The federal data privacy bill that cleared the relevant committees in April is being marketed as the comprehensive federal framework that consumers have been asking for since 2018. The press releases use phrases like comprehensive, durable, and consumer-centric. I helped build the systems this bill regulates. Let me explain how this actually works.

The bill, in its current form, provides three things. It provides a right of access for consumers to data that covered businesses hold about them. It provides a right of deletion, subject to a list of exceptions long enough to fit on its own page. It provides a private right of action against businesses that violate specified provisions, subject to a series of procedural gates that effectively limit class action availability. The bill also provides one thing it does not advertise. It preempts state law. The preemption is the part the bill's sponsors do not want to discuss on the floor.

The Preemption Tradeoff

The preemption tradeoff is the tradeoff that has killed every prior version of a federal privacy bill. Stronger state laws, including California's California Consumer Privacy Act and its successor amendments, give consumers more protections than the federal floor in the current bill. Preempting those laws in favor of the federal floor reduces consumer protection on net, even as the bill is being marketed as the opposite. The states that are watching this fight, principally California, Washington, Illinois, and Texas, have all signaled in committee testimony that they consider the preemption clause a deal-breaker.

The bill's sponsors argue that preemption is necessary to give covered businesses a single compliance framework instead of fifty different state regimes. The argument is honest as far as it goes. The argument is also self-interested in a way the floor speeches do not acknowledge. The covered businesses, principally the large advertising-funded platforms, prefer one federal floor that they helped write to fifty state ceilings that they cannot control.

What The Bill Does Not Do

The bill does not regulate the collection of biometric data beyond a narrow category that excludes the data your phone is collecting right now. The bill does not regulate the use of inferential profiling, which is the actual surveillance practice the consumer is concerned about even when the consumer does not have the vocabulary to describe it. The bill does not regulate location data sharing among first-party applications on a single device. The bill does not regulate the resale of mobility advertising IDs, which are the unique identifiers that allow the advertising ecosystem to recompose your behavior across applications and devices.

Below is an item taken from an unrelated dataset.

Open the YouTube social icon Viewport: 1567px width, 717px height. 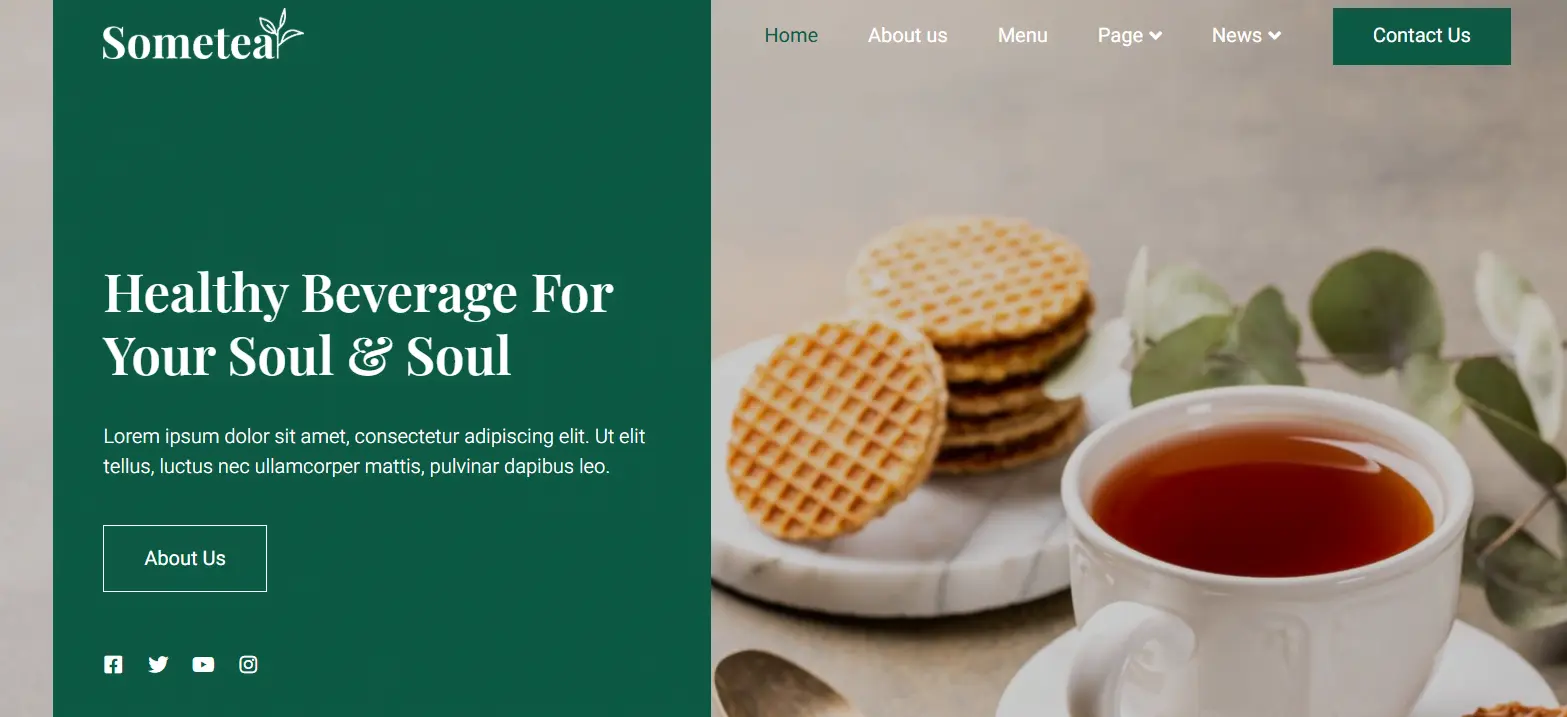coord(203,664)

The bill does establish a Federal Trade Commission enforcement framework. The FTC will, under the bill, gain expanded authority to bring enforcement actions and to seek civil penalties. The enforcement framework is a real improvement over the current state of FTC privacy authority. The framework is also, in plain reading, an enforcement framework against marginal practices rather than against the structural practices that make your phone the surveillance device it is.

The Code Does Not Lie

The code does not lie. The press release does. If you want to know what your phone is actually doing right now, open the settings application and look at the location services permissions. Look at the list of applications that have requested location access. Look at the list that have requested background access. Look at the list that have requested precise location rather than approximate location. The list will be longer than you remember granting permission to. The list will include applications that you have not opened in months and that have no reasonable business purpose for the access they have.

The bill, as written, does not change that. The bill creates disclosure obligations and access rights. The bill does not constrain the underlying collection practice. The collection practice is the practice that produces the dataset that is then used in ways the consumer would not consent to if asked.

What I Would Do If I Were Drafting

I would draft a federal privacy framework that establishes a floor and explicitly preserves state laws that exceed the floor. The state laboratory of democracy is exactly the kind of forum where privacy regulation should evolve. Preempting the state work, in favor of a federal floor that lobbying has already shaped, gives up the laboratory in exchange for the floor. The tradeoff is bad.

I would draft a framework that regulates the practice rather than the disclosure. Collection limitations, retention limitations, and downstream use limitations are the actual policy instruments that protect privacy. Disclosure-and-access frameworks are the policy instruments that produce paperwork. The paperwork is not the privacy.

The Practical Step For The Reader

The practical step for the reader, regardless of what the bill does, is to audit your own device this week. Open the settings application. Look at the location services permissions. Revoke the ones that are not justified by your actual use of the application. Look at the microphone permissions. Look at the contacts and photos permissions. Look at the data and battery usage by application. The applications that are using the most data and battery in the background are usually the applications that are doing the most that you did not ask them to do.

Decentralize everything. If your phone is going to be a tracking device, at least make it a tracking device you have configured intentionally. The bill that the committee just passed will not do that work for you. Spoiler alert. Your federal government rarely does that work for anyone.